# Architect vs Draftsman for a detached garage



## caddyshack4reel (Apr 24, 2019)

I am wanting to build a detached garage that will be big enough to store a boat and some other toys. The size will be approximately 30x40 with an upstairs loft/man cave. The design has to match the construction of our house because of HOA laws so the exterior will be hardi board and brick. Someone was telling me to use a draftsman instead of an architect because with an architect you are paying for more than what will be needed for a simple design. The Google tells me differently.

Would love to hear from someone who knows more about this than me

Thanks in advance and stay warm!


----------



## ionicatoms (Mar 8, 2020)

caddyshack4reel said:


> I am wanting to build a detached garage that will be big enough to store a boat and some other toys.

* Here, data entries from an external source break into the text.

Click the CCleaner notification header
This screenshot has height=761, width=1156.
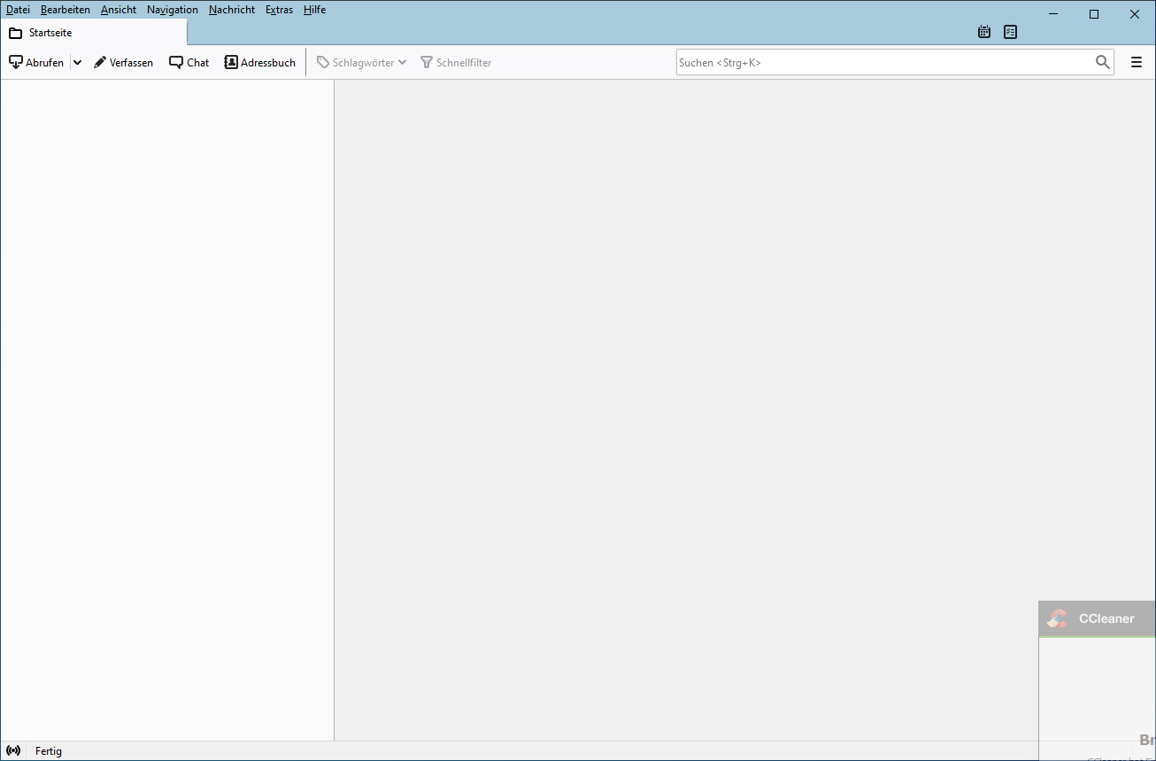[x=1098, y=618]
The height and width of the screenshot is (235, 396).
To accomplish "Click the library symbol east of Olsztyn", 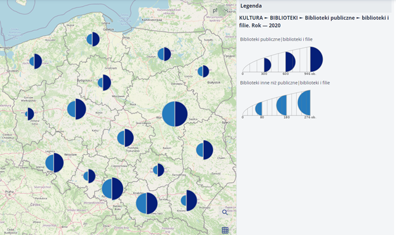I will click(164, 54).
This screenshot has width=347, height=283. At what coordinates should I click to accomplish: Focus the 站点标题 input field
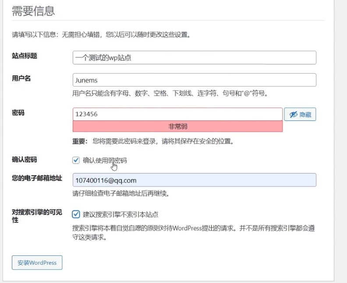194,58

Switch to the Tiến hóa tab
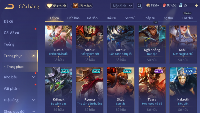73,18
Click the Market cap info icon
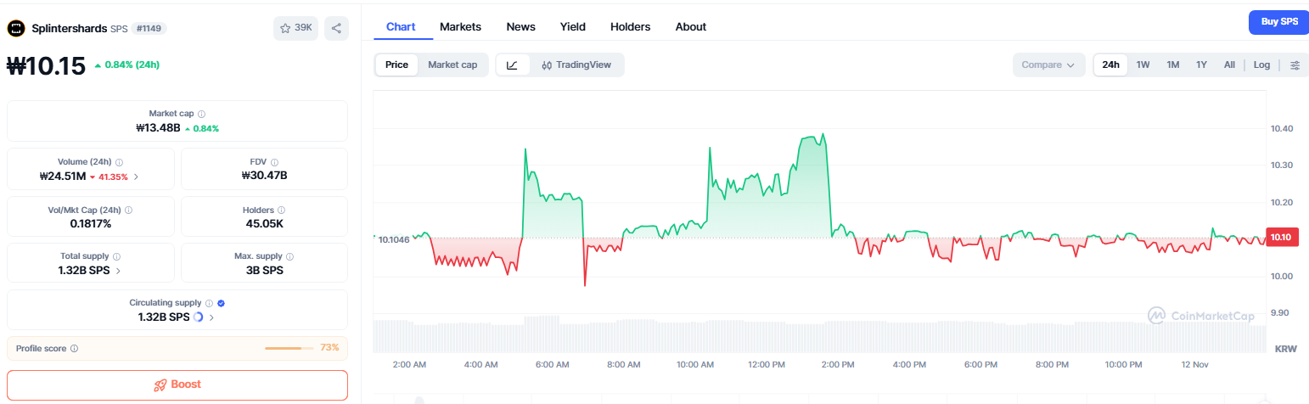This screenshot has width=1309, height=404. [201, 113]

The size will be approximately 30x40 with an upstairs loft/man cave. The design has to match the construction of our house because of HOA laws so the exterior will be hardi board and brick. Someone was telling me to use a draftsman instead of an architect because with an architect you are paying for more than what will be needed for a simple design. The Google tells me differently.
> 
> Would love to hear from someone who knows more about this than me
> 
> Thanks in advance and stay warm!


IME Draftsmen don’t know the codes and don’t guarantee the structural integrity.


----------



## TulsaFan (May 1, 2017)

caddyshack4reel said:


> I am wanting to build a detached garage that will be big enough to store a boat and some other toys. The size will be approximately 30x40 with an upstairs loft/man cave. The design has to match the construction of our house because of HOA laws so the exterior will be hardi board and brick. Someone was telling me to use a draftsman instead of an architect because with an architect you are paying for more than what will be needed for a simple design. The Google tells me differently.
> 
> Would love to hear from someone who knows more about this than me
> 
> Thanks in advance and stay warm!


You could use either. The building inspector is going to make sure that its up to code. However, you will spend a lot more with an architect. 

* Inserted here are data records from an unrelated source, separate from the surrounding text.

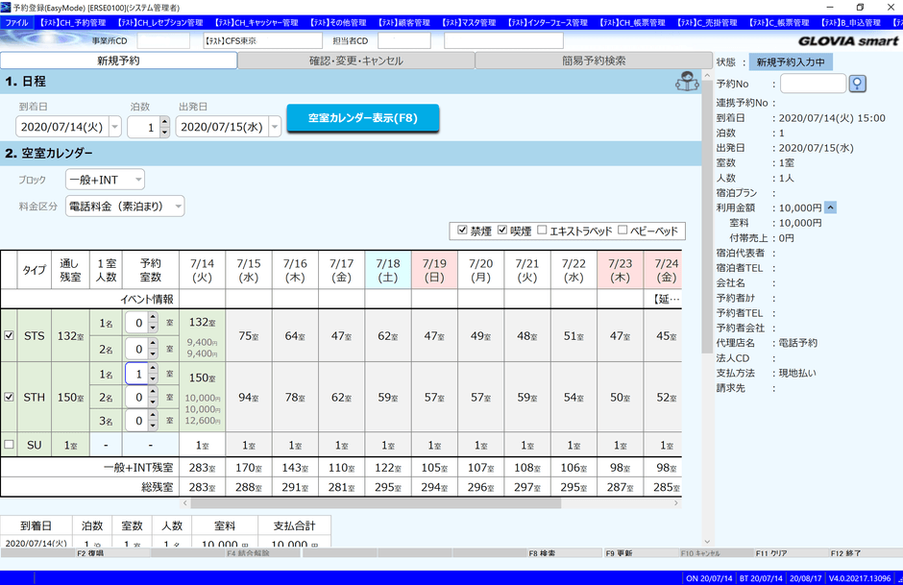Check the SU room type checkbox
This screenshot has height=585, width=903.
[9, 445]
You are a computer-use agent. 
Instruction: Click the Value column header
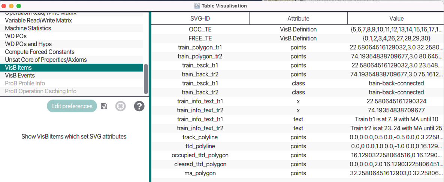(x=396, y=18)
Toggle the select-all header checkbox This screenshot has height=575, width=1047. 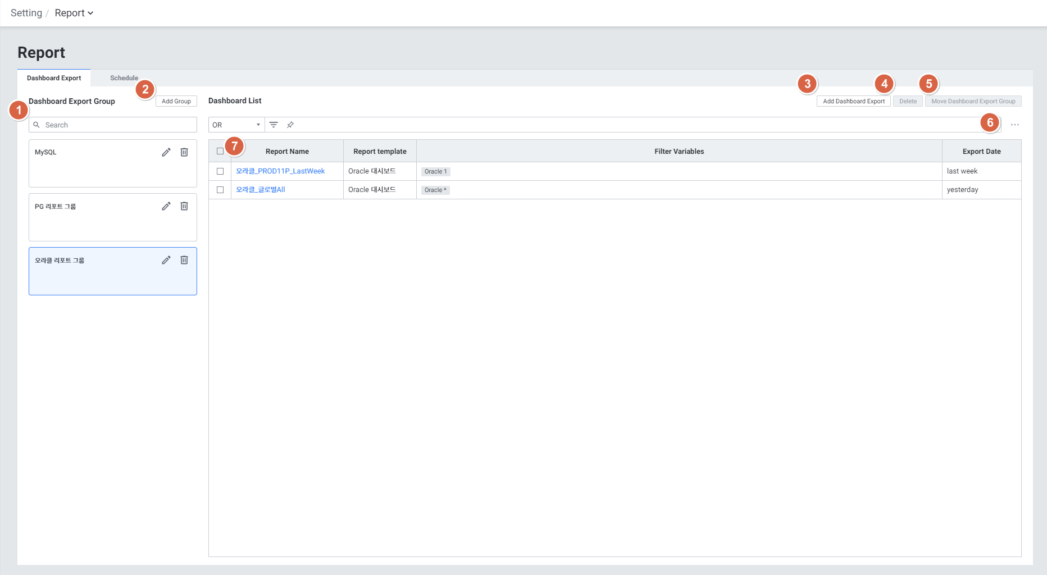tap(220, 151)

Architects prefer commercial projects or larger house projects (3+ floors) where a license is required. Architects go through five years of school and have to do a two year apprenticeship before then can take the AIA licensing exam. California doesn't require you to attend architecture school, but apprentice under a licensed architect.

It amazes me how many people who claim to be architects, but are not licensed. They are just glorified draftsman with a chip on their shoulder.


----------



## Victor Von Lawn (5 mo ago)

Are you going to be the general contractor? If so the draftsman my be sufficient.


----------



## Darth_V8r (Jul 18, 2019)

Draftsman. If anything cannot be done via standard means - i.e. laminar wood beams, 2x10 on 16" center construction - then you'd need an engineering stamp, and that's true whether or not you use an architect. For example, the draftsman or the architect may indicate a steel beam in a certain location, but an engineer would have to determine if it's a 8 x 48 or a 10 x 45 - just examples. 

If I was you, 30 x 40 is a pretty standard size. I'd almost do it like a pole barn with a concrete floor and side it per HOA requirements.


----------



## Trs (Sep 13, 2019)

I'd go to an engineer.


----------



## caddyshack4reel (Apr 24, 2019)

I would like to be the general contractor in order to safe on the cost, but sometimes its worth the extra money to avoid some unnecessary headaches. This is all still in the dreaming/planning stages.


----------